The complete listing should be copied out exactly.
Start of Material shown
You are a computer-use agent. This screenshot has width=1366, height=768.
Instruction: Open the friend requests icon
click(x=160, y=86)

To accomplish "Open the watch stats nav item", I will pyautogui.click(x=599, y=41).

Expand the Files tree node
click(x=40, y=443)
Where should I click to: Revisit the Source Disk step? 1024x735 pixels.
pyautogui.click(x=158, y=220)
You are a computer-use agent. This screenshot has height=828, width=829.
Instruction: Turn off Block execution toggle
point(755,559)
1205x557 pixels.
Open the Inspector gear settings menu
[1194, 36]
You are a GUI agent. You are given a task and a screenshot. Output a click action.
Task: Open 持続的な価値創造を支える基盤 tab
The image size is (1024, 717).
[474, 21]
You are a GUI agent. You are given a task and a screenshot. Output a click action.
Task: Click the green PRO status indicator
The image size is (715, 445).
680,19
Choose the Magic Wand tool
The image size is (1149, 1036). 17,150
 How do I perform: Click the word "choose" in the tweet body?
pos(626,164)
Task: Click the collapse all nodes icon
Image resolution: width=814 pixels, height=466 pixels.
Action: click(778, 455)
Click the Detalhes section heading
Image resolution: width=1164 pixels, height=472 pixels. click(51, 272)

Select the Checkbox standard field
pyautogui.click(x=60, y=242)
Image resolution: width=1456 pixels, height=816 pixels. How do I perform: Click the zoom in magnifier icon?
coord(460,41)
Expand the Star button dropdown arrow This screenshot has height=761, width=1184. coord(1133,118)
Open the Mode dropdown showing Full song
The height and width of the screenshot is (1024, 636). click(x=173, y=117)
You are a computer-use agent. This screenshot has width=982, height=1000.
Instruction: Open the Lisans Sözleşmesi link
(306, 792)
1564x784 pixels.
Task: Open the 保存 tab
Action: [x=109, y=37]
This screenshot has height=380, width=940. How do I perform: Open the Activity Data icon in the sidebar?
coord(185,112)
End of Material shown
◆ **Finished exercise**
You are a computer-use agent. This screenshot has width=1366, height=768.
Instruction: Open the friend requests icon
click(x=160, y=86)

To accomplish "Open the watch stats nav item", I will pyautogui.click(x=599, y=41).

Expand the Files tree node
click(x=40, y=443)
Where should I click to: Revisit the Source Disk step? 1024x735 pixels.
pyautogui.click(x=158, y=220)
You are a computer-use agent. This screenshot has height=828, width=829.
Instruction: Turn off Block execution toggle
point(755,559)
1205x557 pixels.
Open the Inspector gear settings menu
[1194, 36]
You are a GUI agent. You are given a task and a screenshot. Output a click action.
Task: Open 持続的な価値創造を支える基盤 tab
The image size is (1024, 717).
[474, 21]
You are a GUI agent. You are given a task and a screenshot. Output a click action.
Task: Click the green PRO status indicator
The image size is (715, 445).
680,19
Choose the Magic Wand tool
The image size is (1149, 1036). 17,150
 How do I perform: Click the word "choose" in the tweet body?
pos(626,164)
Task: Click the collapse all nodes icon
Image resolution: width=814 pixels, height=466 pixels.
Action: click(778, 455)
Click the Detalhes section heading
Image resolution: width=1164 pixels, height=472 pixels. click(51, 272)

Select the Checkbox standard field
pyautogui.click(x=60, y=242)
Image resolution: width=1456 pixels, height=816 pixels. How do I perform: Click the zoom in magnifier icon?
coord(460,41)
Expand the Star button dropdown arrow This screenshot has height=761, width=1184. coord(1133,118)
Open the Mode dropdown showing Full song
The height and width of the screenshot is (1024, 636). click(x=173, y=117)
You are a computer-use agent. This screenshot has width=982, height=1000.
Instruction: Open the Lisans Sözleşmesi link
(306, 792)
1564x784 pixels.
Task: Open the 保存 tab
Action: [x=109, y=37]
This screenshot has height=380, width=940. How do I perform: Open the Activity Data icon in the sidebar?
coord(185,112)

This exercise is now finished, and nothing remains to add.